INSTRUCTIONS FOR THE TASK> A word-for-word printout of the whole listing is needed.
# # # # #
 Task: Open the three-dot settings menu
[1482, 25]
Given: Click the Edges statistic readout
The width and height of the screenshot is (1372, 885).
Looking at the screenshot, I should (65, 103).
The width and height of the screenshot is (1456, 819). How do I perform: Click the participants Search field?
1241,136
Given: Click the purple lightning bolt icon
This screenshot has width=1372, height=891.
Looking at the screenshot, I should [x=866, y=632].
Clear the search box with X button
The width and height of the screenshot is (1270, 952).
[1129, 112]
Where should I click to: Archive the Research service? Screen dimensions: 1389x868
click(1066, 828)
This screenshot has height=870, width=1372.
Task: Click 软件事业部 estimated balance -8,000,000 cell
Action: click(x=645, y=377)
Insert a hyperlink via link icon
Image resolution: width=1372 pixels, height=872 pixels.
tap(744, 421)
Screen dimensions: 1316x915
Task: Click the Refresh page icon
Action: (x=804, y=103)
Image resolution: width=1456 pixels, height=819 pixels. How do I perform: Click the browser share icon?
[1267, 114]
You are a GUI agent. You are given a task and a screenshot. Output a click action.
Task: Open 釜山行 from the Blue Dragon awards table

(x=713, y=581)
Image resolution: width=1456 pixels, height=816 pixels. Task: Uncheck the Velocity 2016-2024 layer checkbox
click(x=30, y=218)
# # # # #
SOLUTION FOR THIS PROBLEM>
 Task: Open the three-dot settings menu
[1482, 25]
Given: Click the Edges statistic readout
The width and height of the screenshot is (1372, 885).
Looking at the screenshot, I should (65, 103).
The width and height of the screenshot is (1456, 819). How do I perform: Click the participants Search field?
1241,136
Given: Click the purple lightning bolt icon
This screenshot has width=1372, height=891.
Looking at the screenshot, I should [x=866, y=632].
Clear the search box with X button
The width and height of the screenshot is (1270, 952).
[1129, 112]
Where should I click to: Archive the Research service? Screen dimensions: 1389x868
click(1066, 828)
This screenshot has height=870, width=1372.
Task: Click 软件事业部 estimated balance -8,000,000 cell
Action: click(x=645, y=377)
Insert a hyperlink via link icon
Image resolution: width=1372 pixels, height=872 pixels.
tap(744, 421)
Screen dimensions: 1316x915
Task: Click the Refresh page icon
Action: (x=804, y=103)
Image resolution: width=1456 pixels, height=819 pixels. How do I perform: Click the browser share icon?
[1267, 114]
You are a GUI agent. You are given a task and a screenshot. Output a click action.
Task: Open 釜山行 from the Blue Dragon awards table

(x=713, y=581)
Image resolution: width=1456 pixels, height=816 pixels. Task: Uncheck the Velocity 2016-2024 layer checkbox
click(x=30, y=218)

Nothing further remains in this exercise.